[WHAT IS BEING ASKED]
Omit the pictures. Transcribe exactly the lines below, from the one with "How do I perform: Click" up to and including the last.

= = =

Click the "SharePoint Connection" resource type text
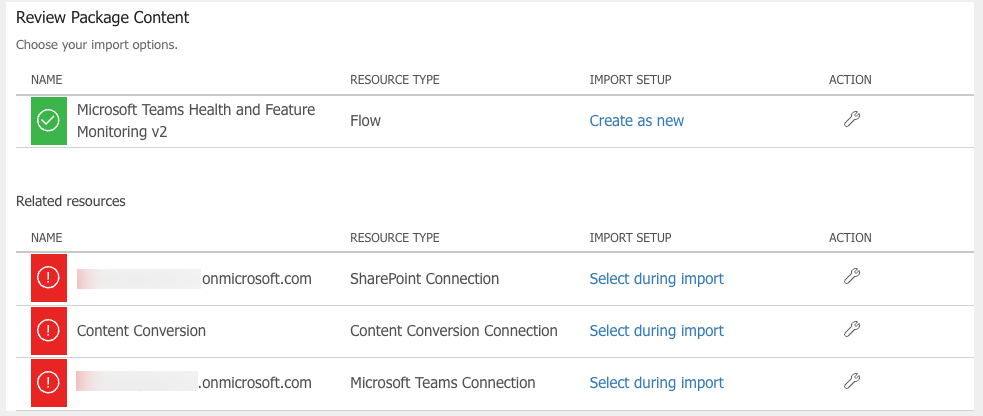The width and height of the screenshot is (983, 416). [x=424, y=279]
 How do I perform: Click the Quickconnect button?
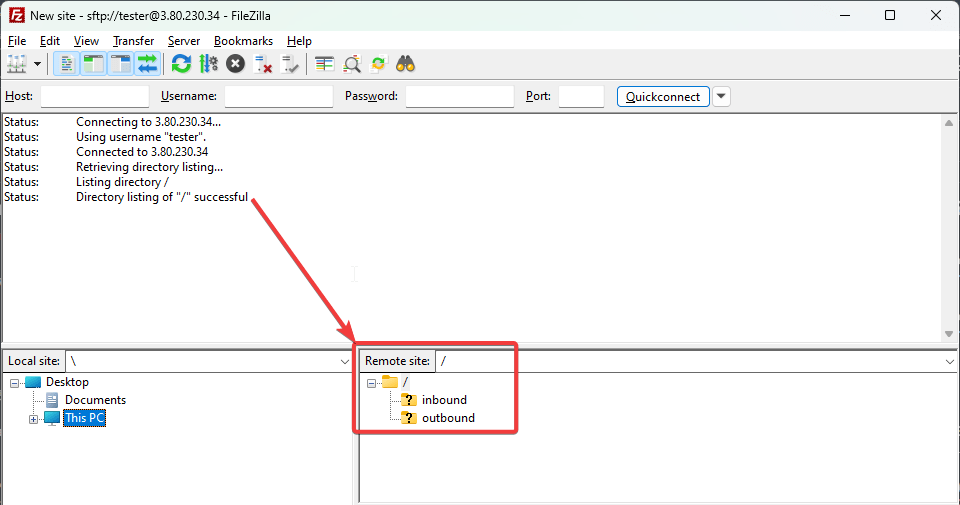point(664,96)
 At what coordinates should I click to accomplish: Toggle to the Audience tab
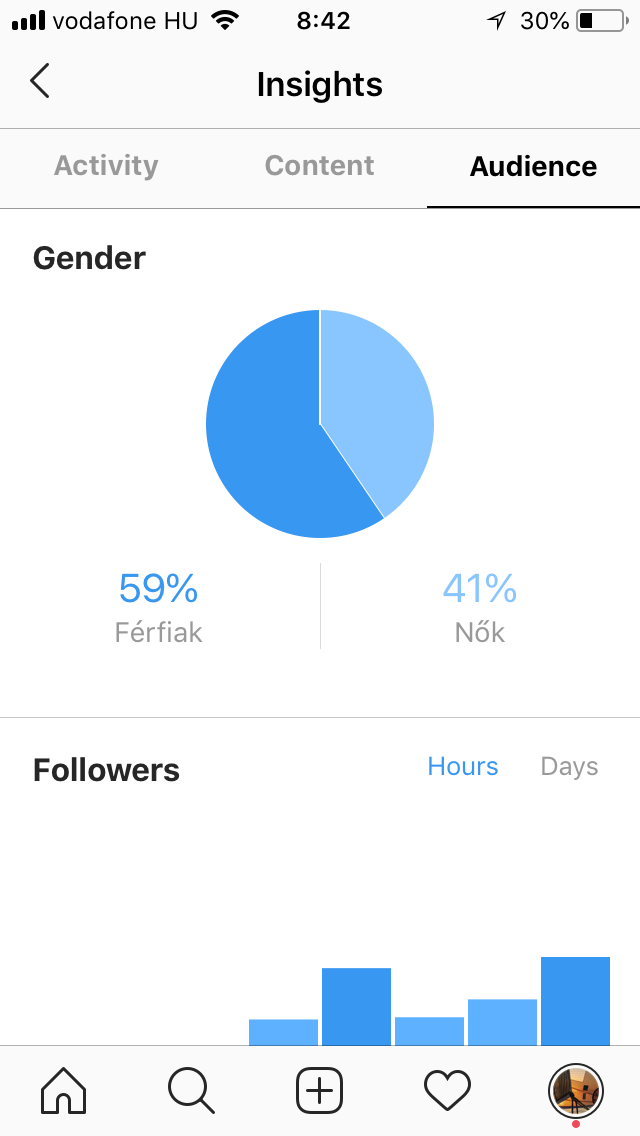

= = =

[YOUR RESPONSE]
 How do I perform: Click the Quickconnect button?
point(664,96)
 At what coordinates should I click to accomplish: Toggle to the Audience tab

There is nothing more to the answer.